**Trecho do documento**
A identificação vinculada à urna abre brecha para que vícios de programas sejam introduzidos, permitindo a violação sistemática do voto. Esta outra fraude, da violação sistemática dos votos é, então, o novo risco que se corre ao adotar a identificação ligada à urna.
O Potencial de Dano destes dois riscos são bastante diferentes. A possibilidade de violação sistemática do voto compromete totalmente a credibilidade de uma eleição e até do sistema democrático adotado no País. Já o dano à credibilidade do sistema eleitoral causado por alguns mesários desonestos, em seções sem fiscalização, é muito menor.
As Probabilidade de Ocorrência destas duas fraudes distintas é um problema complexo de se avaliar. Os estudos para o cálculo do Valor dos Riscos (ou Mapas de Riscos) envolvidos devem ser feitos pelos projetistas do sistema sob análise e conferidos pelos auditores do mesmo.
Em nossos contatos com os técnicos do TSE e com os fiscais técnicos dos Partidos Políticos, nenhum documento com dados de avaliação dos riscos nos foram apresentados, nem mesmo foram citados existirem. Tudo leva a crer que nunca foram feitos e que a decisão de vincular a identificação do eleitor à urna, sob risco de se permitir a violação sistemática do voto, foi tomada sem avaliação quantitativa, e auditada, do problema.
Convém salientar que em nenhum outro país do mundo existe uma urna, similar à brasileira, onde a identificação do eleitor é feita na mesma máquina que onde este declarará o seu voto.
2.2 Sobre a auditoria da apuração eletrônica
2.2.1 Contradições
Ao longo de todos os encontros com os representantes do TSE, com seus contratados ou com Fiscais Técnicos de Partidos Políticos ouviu-se argumentos contraditórios em defesa da urna atual e da não necessidade de auditoria da apuração por meio do voto impresso. Estas contradições confundem a análise e reforçam as dúvidas sobre a real segurança com a urna eletrônica que hoje temos.
1ª Contradição – Liberação do Programa Básico (Sistema Operacional) para análise
O Ministro Nelson Jobim, em seu discurso no Senado, quando argüido pelo Sen Requião sobre a apresentação dos programas do Programa Básico da urna eletrônica para os fiscais dos partidos políticos, afirmou:
"…o fato é que a auditagem é posta nos 60 dias anteriores à eleição e os sistemas estão submetidos à apreciação dos partidos…. Todos eles. Tanto o programa fonte como todos os outros. Todos eles estão submetidos a auditagem pelos partidos. Não há dúvida. E se não estivessem, estariam a partir deste momento, mas estão."
Já no Ofício n.º 2.400/00 da Diretoria Geral do TSE (anexo 6), de 29 de Junho de 2000, em resposta à questão 7 da petição apresentada no anexo 5, contradizendo o afirmado pelo Ministro, diz:
"O Software Básico utilizado nas eleições de 1998 foi instalado na urna eletrônica para apresentação aos partidos políticos, que puderam analisá-lo em funcionamento.
Conforme consta na CONSULTA formulada pelo Sr. Amílcar Brunazo Filho, dirigida à presidência do TSE em 22/05/2000, [‘códigos-compilados’, ou ‘linguagem de máquina’, difíceis de ser analisados mas que são efetivamente colocados nos computadores], ou seja, código-objeto’ é compreendido somente pelo computador, assim não há razão em expô-lo, deve-se apenas garantir sua funcionalidade e segurança.

**Instruções**
A. Liste todas as pessoas mencionadas pelo nome no trecho sobre a urna eletrônica.
B. Dê continuidade ao texto sobre a auditoria da urna eletrônica a partir da última frase apresentada.

**Material de consulta**
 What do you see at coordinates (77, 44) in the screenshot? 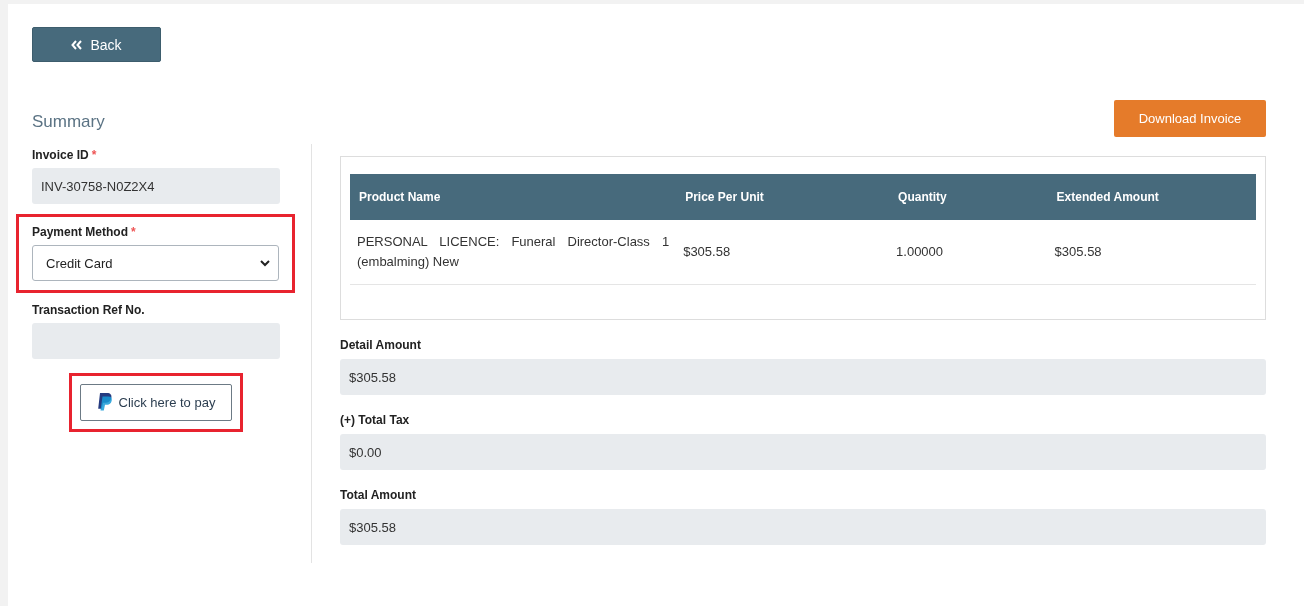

**Respostas do exercício**
A. Nelson Jobim, Requião e Amílcar Brunazo Filho.

B.
O código fonte é de propriedade da Empresa Microbase, que possui registro de direitos autorais, garantindo sua funcionalidade e segurança. Cabe lembrar que quando qualquer cidadão adquire um sistema operacional (por exemplo, Windows 95, NT, HP-UX, SUN_OS, etc.) adquire-se o código objeto executável, pois nenhuma empresa fornece o código fonte, que constitui patrimônio e segurança da empresa."
O Sr. Frederico Gregório, diretor e sócio-proprietário da Microbase Informática, fornecedora do VirtuOS, o Sistema Operacional da urna eletrônica, principal componente do Programa Básico, declarou, em intervenção espontânea no Debate na Assembléia de Minas Gerais, algo que confirma a necessidade de auditoria completa:
"A Microbase teve a oportunidade, no passado, de participar de um projeto grande, junto com o Departamento de Defesa americano, que usa o sistema operacional VirtuOS em 700 unidades – são três mil cópias desse sistema. Nessa oportunidade o governo submeteu o nosso sistema e a uma certificação de segurança de padrão C-2… Nesses procedimentos fica claro que todos os componentes, inclusive a propriedade intelectual de terceiros, são auditados, devem ser auditados. A única consideração que se faz: que o processo de auditoria ele passa pela assinatura de contratos de não divulgação da informação intelectuais…"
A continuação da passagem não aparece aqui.